L’aération permet de lutter contre le tassement du sol, et favoriser la circulation de l’air et de l’eau. Le décompactage intervient plus en profondeur que l’aération pour déstructurer les couches compactées. Le défeutrage retire l’excès de feutre (résidus de matières organiques) qui retient l’humidité et favorise les maladies. Le sablage maintient la structure et les propriétés agronomiques du substrat. Les équipements spécifiques nécessaires (aérateurs à lames, décompacteurs à broches, sableuses à nappes…) peuvent ête mutualisés, mais cela demande une organisation rigoureuse, car tous les gestionnaires en ont besoin aux mêmes périodes.
Les opérations d’entretien comprennent aussi le regarnissage qui constitue un levier de lutte contre les adventices. Il peut être réalisé plusieurs fois par saison, notamment avec des ray-grass anglais tétraploïdes.

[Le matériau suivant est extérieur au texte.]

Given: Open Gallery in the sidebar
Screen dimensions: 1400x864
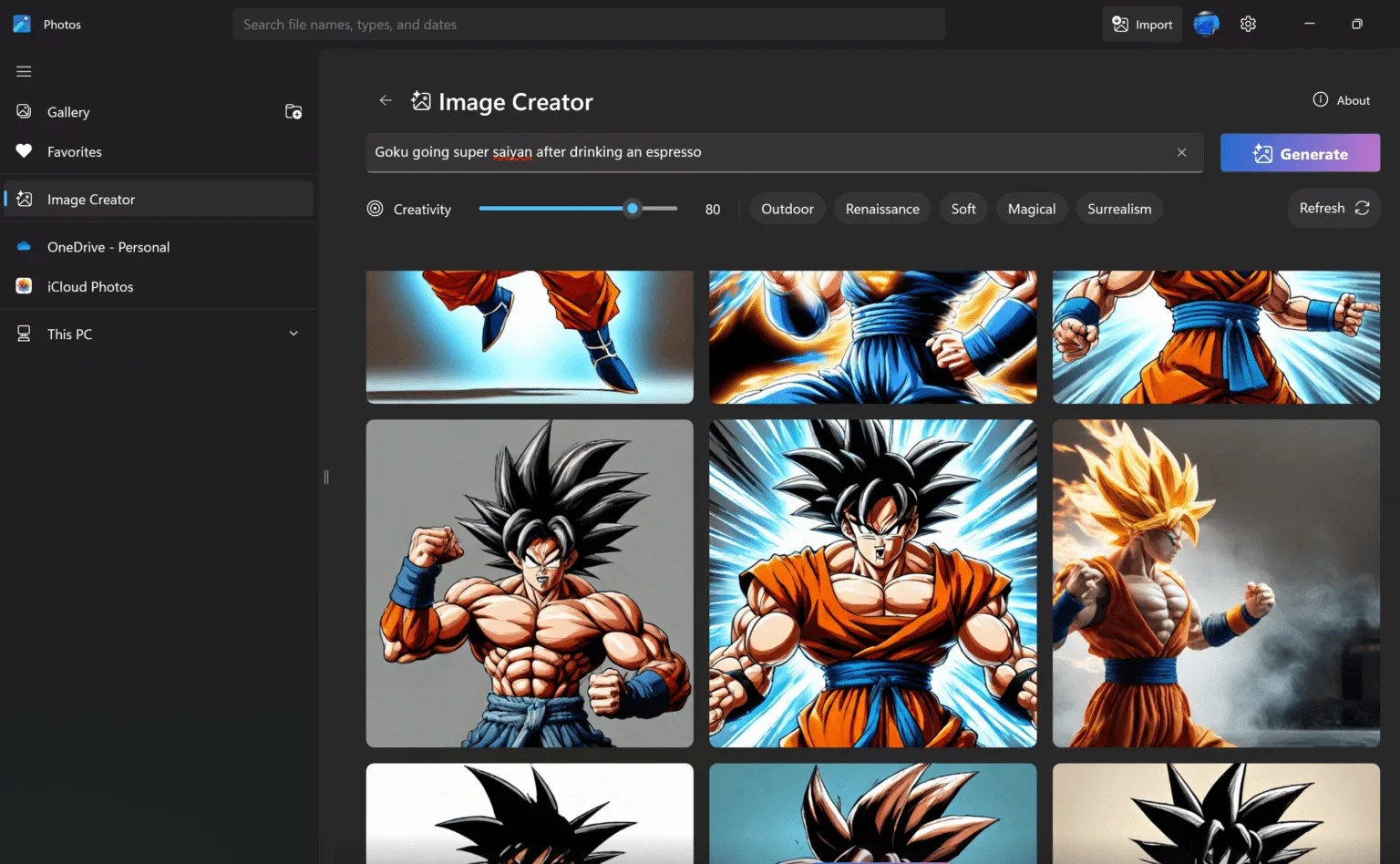Looking at the screenshot, I should [68, 112].
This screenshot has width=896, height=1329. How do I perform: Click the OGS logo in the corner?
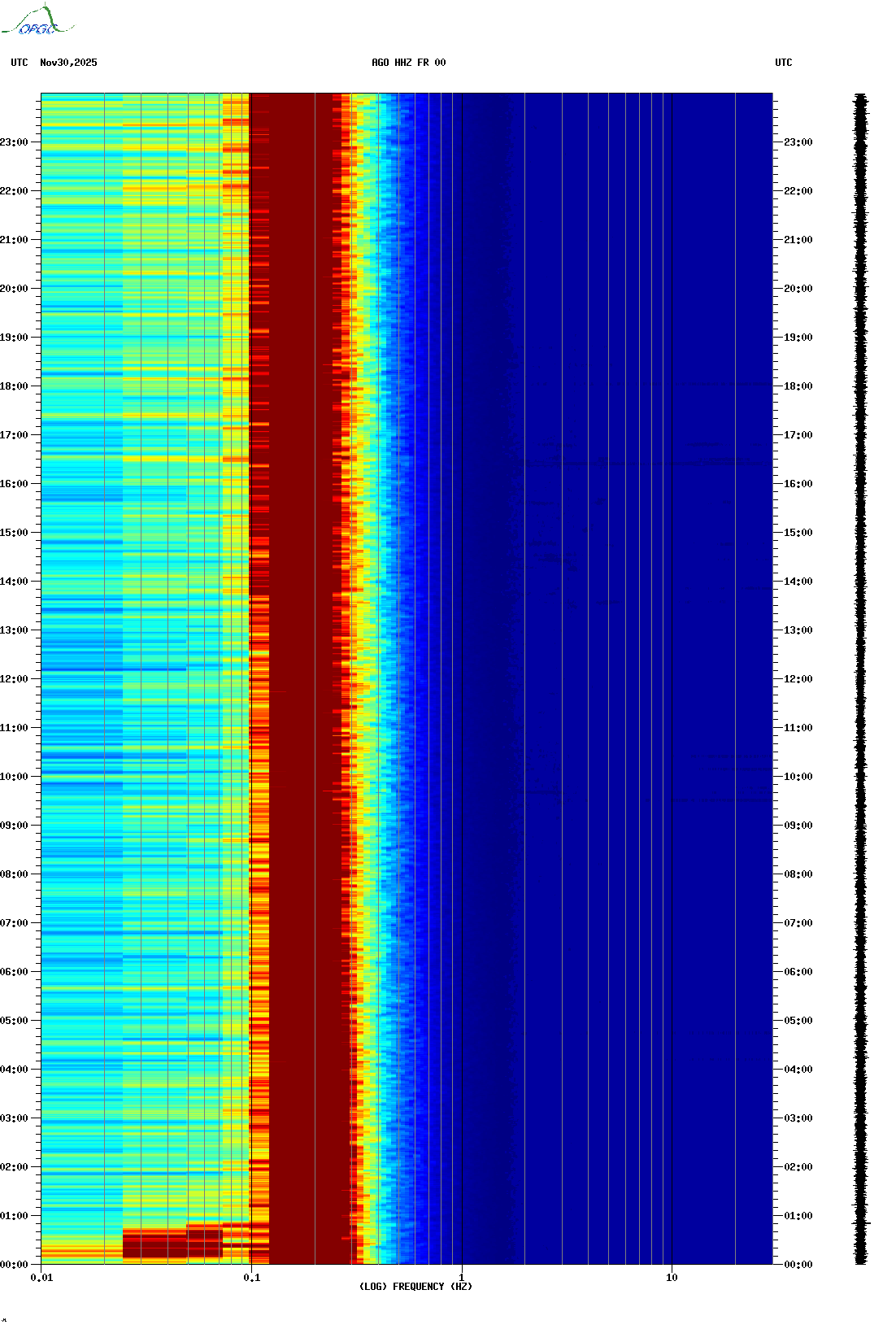pos(37,22)
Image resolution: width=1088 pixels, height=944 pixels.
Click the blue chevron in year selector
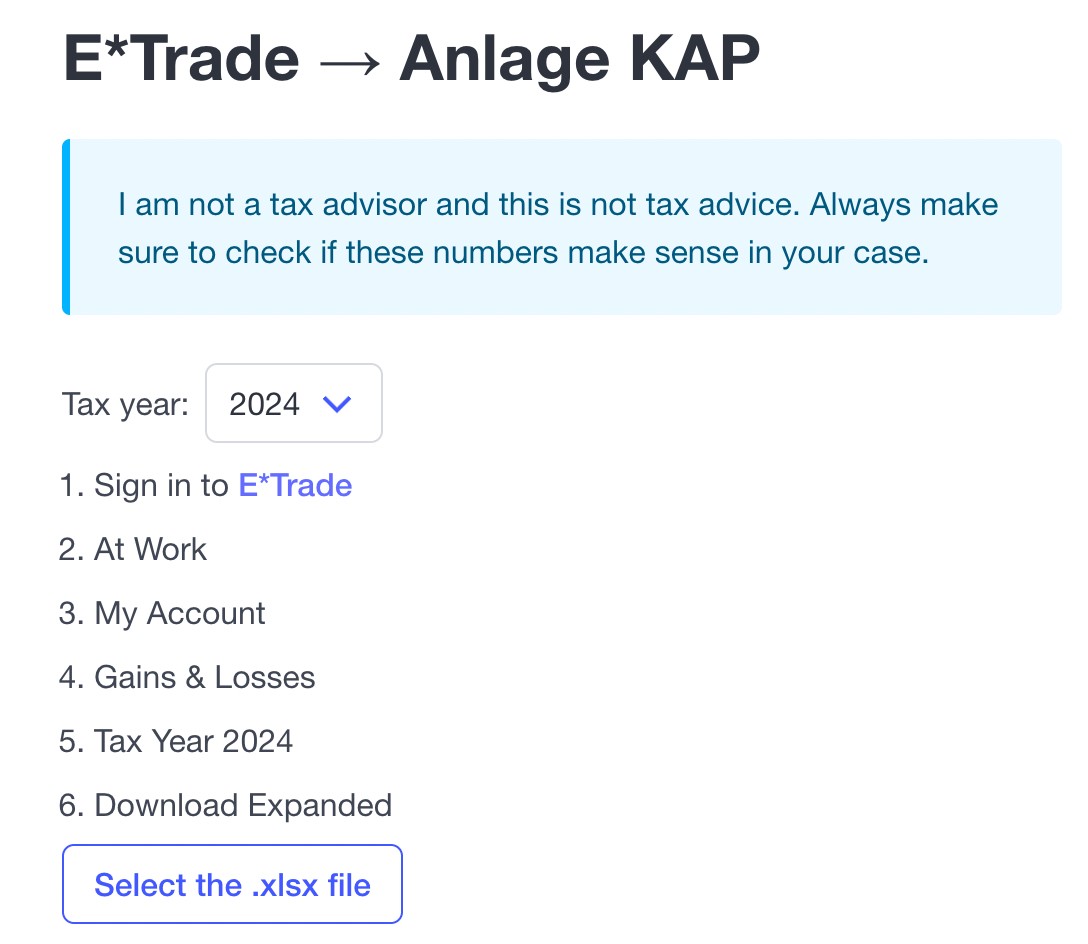point(338,404)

Enfin, il est important de nettoyer et désinfecter systématiquement les outils pour prévenir la propagation des maladies, et d’optimiser la fertilisation. Les substances de base et produits de biocontrôle doivent être utilisés en dernier recours.
L’importance des moyens humains et de la communication
La montée en compétence des équipes est indispensable. Elle intervient de deux manières : soit en disposant d’agents très spécialisés au sein d’un service des sports dédié, formés en continu ; soit en faisant appel à des entreprises spécialisées maîtrisant parfaitement ces opérations complexes.
Par ailleurs, il est crucial de communiquer auprès des élus et des usagers pour donner du sens aux changements de pratiques. Un terrain « zéro phyto » peut avoir un aspect visuel différent. L’acceptation passe par l’explication des nouvelles contraintes, et la valorisation des bénéfices pour l’environnement et la santé des pratiquants.
Vers une interdiction des engrais de synthèse d’ici 2027
Une prochaine étape majeure est l’interdiction de l’utilisation des engrais de synthèse pour les jardins, espaces végétalisés et infrastructures (Jevi), avec un objectif fixé à 2027, bien que la date de mise en application définitive ne soit pas encore connue et dépendra d’un décret à paraître. Afin de préparer cette échéance, un groupe de travail au sein du ministère en charge de l’environnement doit définir précisément ce qui constitue un « engrais de synthèse » et évaluer les marges de manœuvre. À l’instar des produits phytosanitaires, des exemptions resteraient possibles, notamment pour les équipements sportifs lorsque l’usage de ces engrais serait jugé techniquement nécessaire pour maintenir la qualité requise pour la pratique sportive.